Published Feb 20, 2016
belljar1995, PhD, RN
57 Posts
HI everyone,
I've been studying for my test which is next month and using Hurst, Uworld and Lacharity. In my Hurst review, we identified the roles of the UAP and LPN and we were told that neither should take vital signs on an unstable patient--that the RN wants to do this. OK--fine--no problem. However, when I am working in the Lacharity book in almost all cases, even with ER patients, ICU etc---the vital signs are done by the UAP (as well as a few other tasks). So now I 'm a bit unsure of how to approach things for the big day. How have others reconciled some of the conflicting information, rationales, explanations among sources? What did you finally decide in terms of how you would address issues? or..am I just making a big deal over nothing ?
NICU Guy, BSN, RN
4,161 Posts
Not all ER and ICU patients are unstable. For example, a healthy 18 yr old comes to the ER with a broken ankle from playing basketball. Would you delegate a UAP to take his vitals. Yes, he is stable. 75 yr old comes to the ER with an active MI. Would you delegate a UAP to take vitals? No, the patient is highly unstable.

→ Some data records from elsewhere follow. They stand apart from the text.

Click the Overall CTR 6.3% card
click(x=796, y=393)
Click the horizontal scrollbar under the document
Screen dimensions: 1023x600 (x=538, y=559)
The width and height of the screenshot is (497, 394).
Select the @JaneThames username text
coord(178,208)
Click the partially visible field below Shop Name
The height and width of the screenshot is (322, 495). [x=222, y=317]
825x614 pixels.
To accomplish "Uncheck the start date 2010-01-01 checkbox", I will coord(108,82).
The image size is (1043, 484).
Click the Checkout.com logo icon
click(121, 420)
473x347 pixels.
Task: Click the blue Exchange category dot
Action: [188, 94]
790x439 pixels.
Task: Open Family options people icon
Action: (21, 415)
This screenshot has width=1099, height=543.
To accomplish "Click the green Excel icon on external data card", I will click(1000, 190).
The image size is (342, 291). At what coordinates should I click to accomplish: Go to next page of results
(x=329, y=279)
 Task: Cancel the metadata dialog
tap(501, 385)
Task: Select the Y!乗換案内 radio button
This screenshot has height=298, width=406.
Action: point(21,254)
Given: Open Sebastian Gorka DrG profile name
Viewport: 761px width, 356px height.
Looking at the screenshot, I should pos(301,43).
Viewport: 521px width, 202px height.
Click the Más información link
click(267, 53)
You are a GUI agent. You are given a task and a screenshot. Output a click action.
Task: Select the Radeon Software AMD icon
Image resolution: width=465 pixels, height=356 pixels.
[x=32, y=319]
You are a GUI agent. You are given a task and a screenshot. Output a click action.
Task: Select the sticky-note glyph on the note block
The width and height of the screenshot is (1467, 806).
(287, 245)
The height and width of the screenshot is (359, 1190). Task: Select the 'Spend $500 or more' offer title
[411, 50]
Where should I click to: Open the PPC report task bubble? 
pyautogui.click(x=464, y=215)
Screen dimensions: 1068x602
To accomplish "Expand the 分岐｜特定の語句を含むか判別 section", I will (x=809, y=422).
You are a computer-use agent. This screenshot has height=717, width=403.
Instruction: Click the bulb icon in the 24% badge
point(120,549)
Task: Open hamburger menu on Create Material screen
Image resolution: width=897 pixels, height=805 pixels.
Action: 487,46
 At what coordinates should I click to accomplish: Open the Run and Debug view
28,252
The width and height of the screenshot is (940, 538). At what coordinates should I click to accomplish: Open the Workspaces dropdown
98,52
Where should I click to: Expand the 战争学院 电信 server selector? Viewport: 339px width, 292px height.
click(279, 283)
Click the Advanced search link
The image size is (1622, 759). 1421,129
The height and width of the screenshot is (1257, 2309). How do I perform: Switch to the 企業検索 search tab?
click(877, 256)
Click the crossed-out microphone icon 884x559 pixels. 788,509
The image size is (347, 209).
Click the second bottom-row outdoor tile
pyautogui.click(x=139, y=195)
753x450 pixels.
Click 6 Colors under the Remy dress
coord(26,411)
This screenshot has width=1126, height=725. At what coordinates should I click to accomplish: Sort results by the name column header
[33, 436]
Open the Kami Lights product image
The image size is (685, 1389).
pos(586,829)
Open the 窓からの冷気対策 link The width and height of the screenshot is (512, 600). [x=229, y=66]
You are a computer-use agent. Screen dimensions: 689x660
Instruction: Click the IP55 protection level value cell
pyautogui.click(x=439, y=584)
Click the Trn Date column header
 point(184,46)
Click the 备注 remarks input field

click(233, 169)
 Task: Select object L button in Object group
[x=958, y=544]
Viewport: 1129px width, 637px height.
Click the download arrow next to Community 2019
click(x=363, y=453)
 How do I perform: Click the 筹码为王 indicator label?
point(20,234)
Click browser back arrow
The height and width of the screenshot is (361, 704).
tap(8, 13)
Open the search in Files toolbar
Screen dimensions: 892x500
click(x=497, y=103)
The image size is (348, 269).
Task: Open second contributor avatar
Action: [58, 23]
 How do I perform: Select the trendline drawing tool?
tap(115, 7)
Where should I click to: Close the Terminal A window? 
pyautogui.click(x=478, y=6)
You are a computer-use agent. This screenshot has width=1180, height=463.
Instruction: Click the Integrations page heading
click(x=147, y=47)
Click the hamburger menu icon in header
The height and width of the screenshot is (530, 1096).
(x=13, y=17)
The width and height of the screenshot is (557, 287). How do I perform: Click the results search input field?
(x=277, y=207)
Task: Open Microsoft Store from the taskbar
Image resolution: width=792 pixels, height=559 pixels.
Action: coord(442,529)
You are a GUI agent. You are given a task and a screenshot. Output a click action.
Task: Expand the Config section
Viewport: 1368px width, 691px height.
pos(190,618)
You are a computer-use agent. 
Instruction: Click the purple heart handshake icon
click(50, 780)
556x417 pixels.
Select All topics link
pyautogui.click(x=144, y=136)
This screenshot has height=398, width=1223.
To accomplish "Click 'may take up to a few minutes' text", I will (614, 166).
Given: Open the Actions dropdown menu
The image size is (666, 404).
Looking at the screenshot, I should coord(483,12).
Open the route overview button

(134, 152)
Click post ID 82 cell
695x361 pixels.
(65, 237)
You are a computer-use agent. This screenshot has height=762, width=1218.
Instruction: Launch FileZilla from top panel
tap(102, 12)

Yes, definitely that I understand. But if you look in the lacharity book case studies--they are all acute --for example--woman comes into ER with crushing chest pain and SOB.... (and the UAP answers are taking vitals)---UAP is also able to take vitals immediately before blood product transfusion--whereas...according to my experiences---the nurse always took the vitals right before, 15 minutes into transfusion and then the last (post transfusion) vitals. Anyone in the ICU---tends to be unstable So, this is why I am confused--there are lots of unstable cases in Lacharity. Obviously someone in the ER with a sprain...can have vitals done by a UAP.